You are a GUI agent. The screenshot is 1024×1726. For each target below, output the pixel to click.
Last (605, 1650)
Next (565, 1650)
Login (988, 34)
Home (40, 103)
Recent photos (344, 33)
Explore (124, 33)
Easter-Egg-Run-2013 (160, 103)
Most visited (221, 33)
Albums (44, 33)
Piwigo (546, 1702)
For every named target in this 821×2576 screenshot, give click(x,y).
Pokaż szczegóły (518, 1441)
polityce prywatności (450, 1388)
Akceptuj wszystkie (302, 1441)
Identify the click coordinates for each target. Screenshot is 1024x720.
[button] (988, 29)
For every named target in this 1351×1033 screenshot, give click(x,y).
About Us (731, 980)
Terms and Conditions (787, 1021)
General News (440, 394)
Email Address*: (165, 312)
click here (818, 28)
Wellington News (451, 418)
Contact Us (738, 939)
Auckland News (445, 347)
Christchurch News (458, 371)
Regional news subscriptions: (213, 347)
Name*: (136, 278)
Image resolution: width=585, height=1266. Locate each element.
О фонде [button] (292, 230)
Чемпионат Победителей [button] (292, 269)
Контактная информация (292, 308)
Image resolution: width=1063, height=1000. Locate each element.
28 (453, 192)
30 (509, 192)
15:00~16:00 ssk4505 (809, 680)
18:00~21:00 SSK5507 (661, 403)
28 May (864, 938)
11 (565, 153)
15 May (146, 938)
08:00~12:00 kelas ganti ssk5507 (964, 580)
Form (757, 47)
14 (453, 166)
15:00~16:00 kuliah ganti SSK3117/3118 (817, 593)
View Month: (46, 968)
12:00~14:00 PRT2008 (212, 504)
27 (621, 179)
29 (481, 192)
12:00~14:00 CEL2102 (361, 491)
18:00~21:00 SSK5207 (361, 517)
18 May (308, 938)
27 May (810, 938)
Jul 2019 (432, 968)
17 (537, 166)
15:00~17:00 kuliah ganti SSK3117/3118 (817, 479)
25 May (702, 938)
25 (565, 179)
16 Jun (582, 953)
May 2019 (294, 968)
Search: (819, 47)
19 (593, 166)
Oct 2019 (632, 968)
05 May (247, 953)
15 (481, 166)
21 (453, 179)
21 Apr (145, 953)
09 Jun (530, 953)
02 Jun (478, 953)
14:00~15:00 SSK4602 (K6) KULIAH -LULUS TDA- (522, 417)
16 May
══════════
Task prompt → Copy every entry above word for word, keeping each line as it appears.

Output →
You are a GUI agent. The screenshot is 1024×1726. For each target below, output the pixel to click.
Last (605, 1650)
Next (565, 1650)
Login (988, 34)
Home (40, 103)
Recent photos (344, 33)
Explore (124, 33)
Easter-Egg-Run-2013 (160, 103)
Most visited (221, 33)
Albums (44, 33)
Piwigo (546, 1702)
For every named target in this 821×2576 screenshot, give click(x,y).
Pokaż szczegóły (518, 1441)
polityce prywatności (450, 1388)
Akceptuj wszystkie (302, 1441)
Identify the click coordinates for each target. Screenshot is 1024x720.
[button] (988, 29)
For every named target in this 1351×1033 screenshot, give click(x,y).
About Us (731, 980)
Terms and Conditions (787, 1021)
General News (440, 394)
Email Address*: (165, 312)
click here (818, 28)
Wellington News (451, 418)
Contact Us (738, 939)
Auckland News (445, 347)
Christchurch News (458, 371)
Regional news subscriptions: (213, 347)
Name*: (136, 278)
Image resolution: width=585, height=1266. Locate each element.
О фонде [button] (292, 230)
Чемпионат Победителей [button] (292, 269)
Контактная информация (292, 308)
Image resolution: width=1063, height=1000. Locate each element.
28 (453, 192)
30 (509, 192)
15:00~16:00 ssk4505 (809, 680)
18:00~21:00 SSK5507 (661, 403)
28 May (864, 938)
11 (565, 153)
15 May (146, 938)
08:00~12:00 kelas ganti ssk5507 (964, 580)
Form (757, 47)
14 (453, 166)
15:00~16:00 kuliah ganti SSK3117/3118 (817, 593)
View Month: (46, 968)
12:00~14:00 PRT2008 (212, 504)
27 (621, 179)
29 (481, 192)
12:00~14:00 CEL2102 (361, 491)
18:00~21:00 SSK5207 (361, 517)
18 May (308, 938)
27 May (810, 938)
Jul 2019 (432, 968)
17 (537, 166)
15:00~17:00 kuliah ganti SSK3117/3118 (817, 479)
25 May (702, 938)
25 (565, 179)
16 Jun (582, 953)
May 2019 (294, 968)
Search: (819, 47)
19 (593, 166)
Oct 2019 (632, 968)
05 May (247, 953)
15 (481, 166)
21 (453, 179)
21 Apr (145, 953)
09 Jun (530, 953)
02 Jun (478, 953)
14:00~15:00 SSK4602 (K6) KULIAH -LULUS TDA- (522, 417)
16 May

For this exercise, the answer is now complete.